Sunday, June 21, 2009

Die, SuperMom, Die

Friend of mine is the ideal mom...a SuperMom in her own right. Loves being a mom ALL the time, gets up at the crack of dawn to work out in the morning while the kids munch on their well-balanced breakfast, stationed as they are around the dinner table, bathes everyone including herself (and if you're a parent, you know what an accomplishment that ALONE really is!), dresses herself and her kids and has her hair and makeup done...all by 8 AM. She plays chauffer for school, music lessons, sports, what-have-you, keeps the house looking tornado-free, the laundry and dishes done, runs all her errands without regular incident, finds time for reading with baby, and sets a do, die, or bust limit of 1 hour of TV each day. Only healthy foods and snacks and meals and such, only soft-spoken tones, family prayers, both kids know who Jesus is...the whole thing.

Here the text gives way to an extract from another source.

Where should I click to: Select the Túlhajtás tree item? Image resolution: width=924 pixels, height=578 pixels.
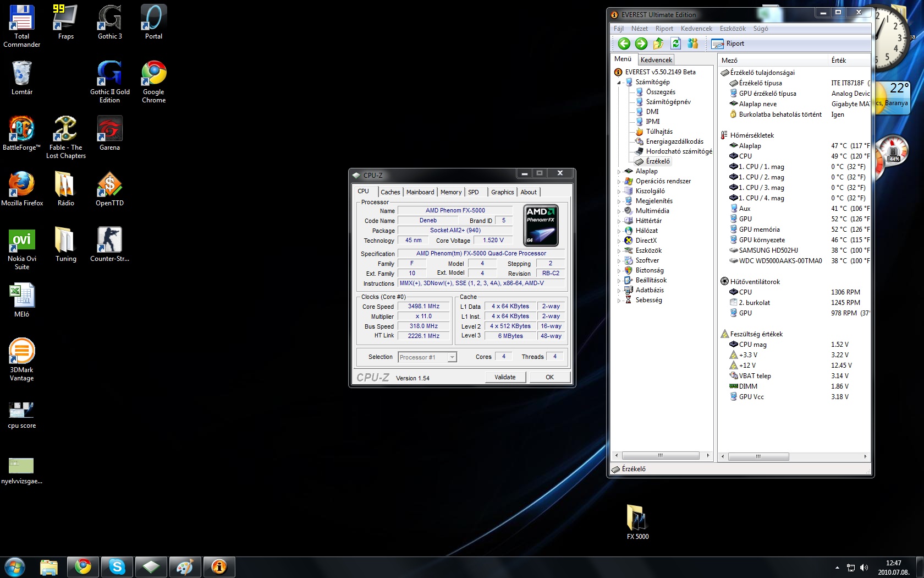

So the other day she's feeling like a terrible mom because she was ILL. That translates to not working out, staying in her PJ's all day long, letting the kids watch hours of tv and eat the traditionally-accompanying tv dinners...she's pretty sure she completely wasted a day and is doomed to hell for it.

Her wasted, hell-damning day?

My average day.

I bathe maybe every other day, and usually when I'm at the gym because I have two hours of uninterrupted, kid-free time, bathe the kids a couple times a week (when they've been playing in the dirt and I have no other choice), they watch days of tv instead of hours, and I only do housework when I have NO OTHER OPTIONS.

Most mornings not only do I skip a workout, I get up, put in a DVD, hand my kids a pop tart, and tell them to be quiet, eat, and watch the movie while I finish sleeping. No, seriously, I do.

My kids eat canned spaghetti o's...veggie, fruit, and meat-free, often 2 meals a day.

And I yell.

And I don't remember the last time I sat down to read to my kids.

I'm screwed, people. Why? Well, mostly because I don't have even the smallest inkling of a drive to be like my friend, who, don't get my wrong, I love and admire, but I just can't be SuperMom. In fact, I think it's safe to say that that part of my who yearns to be a SuperMom was murdered in cold blood by the Bad, Naughy Mommy..."DIE, SuperMom, DIE!!!"

So really, it's not me who is screwed...it's my kids. Social services, anyone?